Seppur tra contestazioni e polemiche, la riforma della scuola è diventata legge. Quarantacinque mila insegnanti saranno assunti subito a settembre, altri 55mila nel 2016, come spiega il quotidiano “La Stampa“. Per chi non rientra in questa tranche di assunzioni, ci sarà un concorso bandito entro il dicembre 2015.
Il nodo più controverso resta però quello dei nuovi poteri affidati ai presidi-manager:
«I nuovi poteri dei presidi saranno di diverso tipo. Da un lato scelgono attraverso la chiamata diretta a chi affidare gli incarichi triennali e rinnovabili. In questa fase devono tenere presente le esigenze precisate nel piano dell’offerta formativa messo a punto ogni anno con il collegio dei docenti, ma anche dei curriculum, le esperienze e le competenze professionali di coloro che lavoreranno nella sua scuola. Ma potranno anche distribuire premi ai docenti più meritevoli. Il governo ha previsto 200 milioni di euro per il 2016 e la scelta dei destinatari di questi soldi non è più il preside, ma è stata affidata a un Comitato di valutazione che resta in carica per tre anni», si legge.

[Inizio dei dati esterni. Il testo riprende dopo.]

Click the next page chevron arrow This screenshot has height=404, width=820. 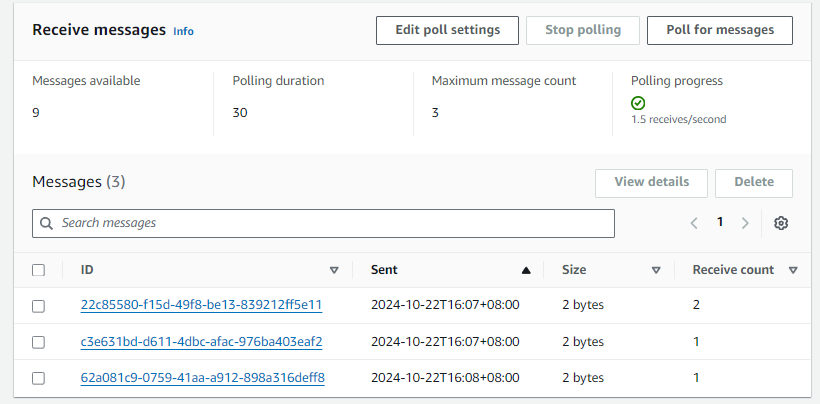pos(745,223)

Dall’Associazione nazionale presidi difendono il provvedimento contro le accuse di possibile arbitrarietà e discrezionalità sulle assunzioni, precisando che i criteri per la valutazione degli insegnanti saranno definiti dal Comitato e come esistano limiti e norme che eviteranno errori. Ma non solo: secondo i presidi, all’estero i poteri affidati sono anche maggiori. Eppure dai presidi dipenderanno anche i premi da assegnare ai più meritevoli:
«Purtroppo però il testo non dice chiaramente come deve essere effettuata la valutazione lasciando quindi spazio alla discrezionalità che inevitabilmente creerà dei problemi. Una secondo difficoltà è anche più generale: da venti anni non esiste più la cultura della valutazione e del merito nelle scuole, veniamo da un periodo di cultura impiegatizia che non sarà facile da cambiare», ha spiegato alla “Stampa” Roberto Pellegatta, presidente dell’associazione dirigenti Disal.
Tradotto, per i critici della “Buona Scuola” il rischio è che i presidi scelgano in modo soggettivo.